**Description of the task:** Copy out the material verbatim, starting at the line that contains "You are a GUI" and ending at the final line of the material.

-------- Record extracts

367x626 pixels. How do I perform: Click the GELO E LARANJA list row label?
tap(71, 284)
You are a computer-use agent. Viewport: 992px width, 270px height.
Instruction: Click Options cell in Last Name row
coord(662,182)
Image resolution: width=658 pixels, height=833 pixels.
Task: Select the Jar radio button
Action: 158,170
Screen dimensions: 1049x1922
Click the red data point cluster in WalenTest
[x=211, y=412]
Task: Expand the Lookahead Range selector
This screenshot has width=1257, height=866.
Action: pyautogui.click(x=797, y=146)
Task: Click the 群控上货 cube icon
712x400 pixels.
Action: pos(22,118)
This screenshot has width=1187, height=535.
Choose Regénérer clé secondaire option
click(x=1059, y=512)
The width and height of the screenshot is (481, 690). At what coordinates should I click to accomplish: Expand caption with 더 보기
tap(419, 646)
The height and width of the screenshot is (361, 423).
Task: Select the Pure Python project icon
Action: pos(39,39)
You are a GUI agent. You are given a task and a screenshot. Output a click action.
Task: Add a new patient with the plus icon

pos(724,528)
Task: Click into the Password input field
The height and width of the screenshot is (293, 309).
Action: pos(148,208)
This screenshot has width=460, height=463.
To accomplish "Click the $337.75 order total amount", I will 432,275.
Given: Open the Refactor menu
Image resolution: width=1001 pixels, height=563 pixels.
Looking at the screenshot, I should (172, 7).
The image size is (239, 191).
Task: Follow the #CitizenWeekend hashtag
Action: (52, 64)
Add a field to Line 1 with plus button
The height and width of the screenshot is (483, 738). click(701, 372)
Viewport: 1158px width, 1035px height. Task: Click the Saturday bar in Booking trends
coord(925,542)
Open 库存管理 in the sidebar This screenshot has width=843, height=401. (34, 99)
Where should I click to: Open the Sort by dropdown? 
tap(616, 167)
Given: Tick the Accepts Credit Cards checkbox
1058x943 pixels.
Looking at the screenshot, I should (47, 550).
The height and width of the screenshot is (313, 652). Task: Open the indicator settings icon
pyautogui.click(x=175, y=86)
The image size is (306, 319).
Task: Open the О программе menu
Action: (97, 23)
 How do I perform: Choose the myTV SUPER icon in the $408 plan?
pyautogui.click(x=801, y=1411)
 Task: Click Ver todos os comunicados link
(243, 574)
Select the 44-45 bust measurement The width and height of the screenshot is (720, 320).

----------------

**Task answer:**
You are a GUI agent. You are given a task and a screenshot. Output a click action.
Task: Add a new patient with the plus icon

pos(724,528)
Task: Click into the Password input field
The height and width of the screenshot is (293, 309).
Action: pos(148,208)
This screenshot has width=460, height=463.
To accomplish "Click the $337.75 order total amount", I will 432,275.
Given: Open the Refactor menu
Image resolution: width=1001 pixels, height=563 pixels.
Looking at the screenshot, I should (172, 7).
The image size is (239, 191).
Task: Follow the #CitizenWeekend hashtag
Action: (52, 64)
Add a field to Line 1 with plus button
The height and width of the screenshot is (483, 738). click(701, 372)
Viewport: 1158px width, 1035px height. Task: Click the Saturday bar in Booking trends
coord(925,542)
Open 库存管理 in the sidebar This screenshot has width=843, height=401. (34, 99)
Where should I click to: Open the Sort by dropdown? 
tap(616, 167)
Given: Tick the Accepts Credit Cards checkbox
1058x943 pixels.
Looking at the screenshot, I should (47, 550).
The height and width of the screenshot is (313, 652). Task: Open the indicator settings icon
pyautogui.click(x=175, y=86)
The image size is (306, 319).
Task: Open the О программе menu
Action: (97, 23)
 How do I perform: Choose the myTV SUPER icon in the $408 plan?
pyautogui.click(x=801, y=1411)
 Task: Click Ver todos os comunicados link
(243, 574)
Select the 44-45 bust measurement The width and height of the screenshot is (720, 320).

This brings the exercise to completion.